Speak Clearly. Pause. Repeat. Any Questions? My six year old tests my patience. Every. Single. Day. Often times my frustration is my own fault. I assume my daughter knows what cleaning up her mess means. I assume that she understands what eating all her food means. I assume she understands that quiet time literally means you don’t make a sound. We all have expectations for our children. This is a good thing. However, I have found I don’t always communicate this well. Six years in I am learning to be a better communicator. Speaking clearly and in simple terms is a must. Pausing to let the child process is a must. Having the child repeat the information back to you is a must. Asking them if they have any questions is a must. Get the point? Well…I don’t always get it and that leads to a frustrated child and father.
Waste Time with Your Children: This is something Pope Francis once said to fathers in one of his addresses. The whole idea was to understand that being with your kids doesn’t have to have an agenda. It doesn’t even have to be “productive”. Just be with them. The Popes statement has stuck with me and really has helped me to see time with my kids in a different light. The games my kids play are not always fun, they don’t always make sense and that is okay. What matters is that I just spend time with them.

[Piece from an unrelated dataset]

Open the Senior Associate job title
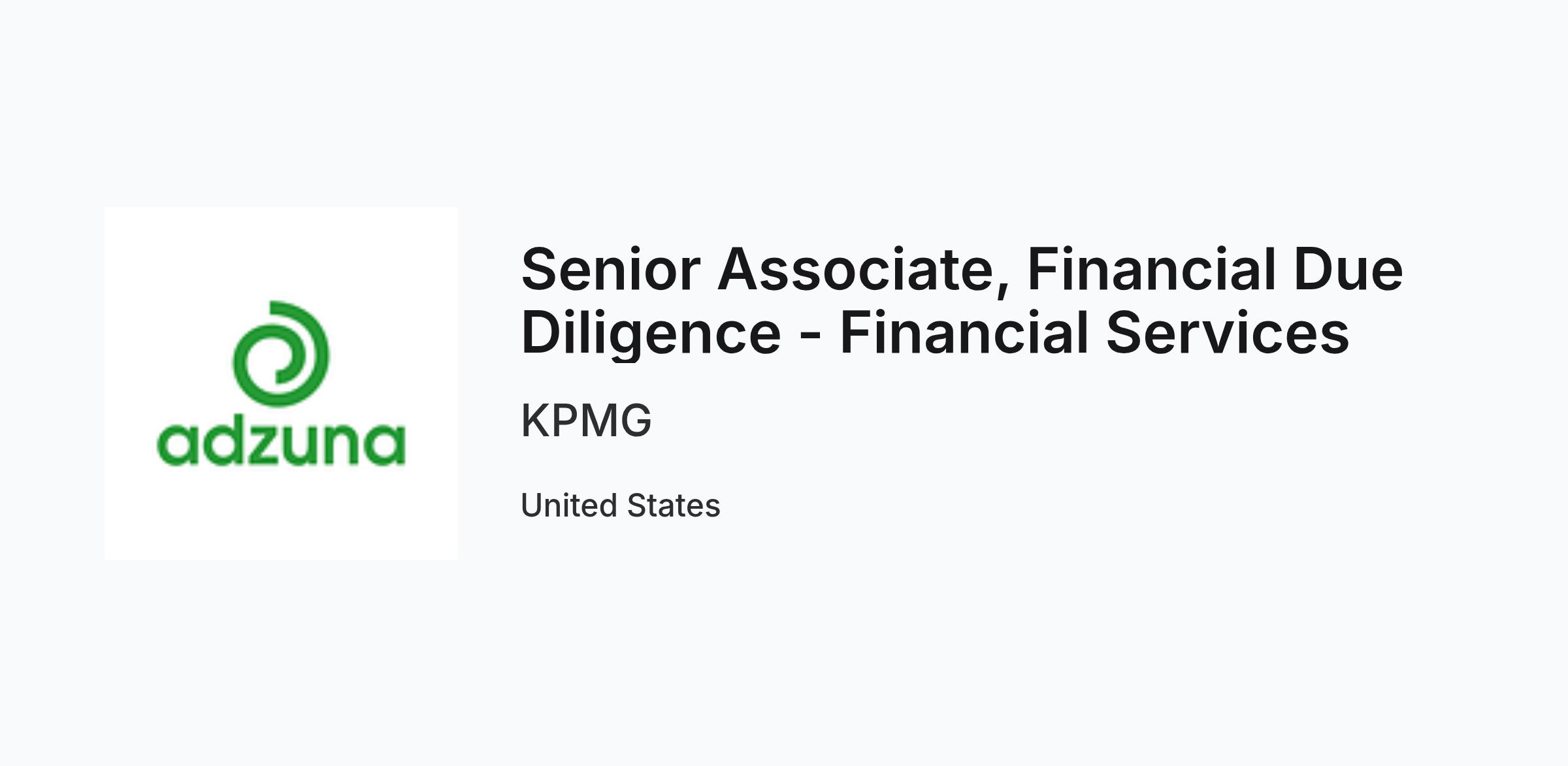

Change in Priorities: It is no secret that having kid’s makes you look at things in different ways. This is necessary. Money for my wife and I has been one of the things that we are looking at in a different light. We made the decision before we had kids that we would not send them to public school. There are many reasons for that which I will not get into here. The point is that sending our kids to a school we have to pay for is hard. Money that we could use for paying off debt and other items goes towards our kid’s school. It is a worthwhile investment for sure! However, this investment changes the way we operate. Whatever your priorities are they require change. That change can sometimes be uncomfortable, but in the context of my kid’s current education it is well worth it. Claire has learned so much from being in a Montessori school. The learning and experiences she is having make this a solid, set in steel priority for us—no matter how much it hurts.
Traditions Matter: One of the things I dislike about our modern secular culture is the lack of adherence to traditions. There are so many amazing traditions both religious and non-religious that we seem to have just pushed aside. Unfortunately, I didn’t grow up in a household with traditions. This makes it difficult to pass or establish any with our kids. However, we have a few that we have implemented: celebrating the kids Saint Feast day, celebrating their baptism dates (and future dates they received their sacraments), praying as a family, Advent Tree, reading books before bed, and playing lots of board games. These are just some. Traditions anchor us. They are moments with meaning that remind us of who we are, where we have been and where we are going.
This list could be a lot longer. All in all these have been the six best years of my life. Lots of surprises, frustrations, laughs and some tears. All incredible.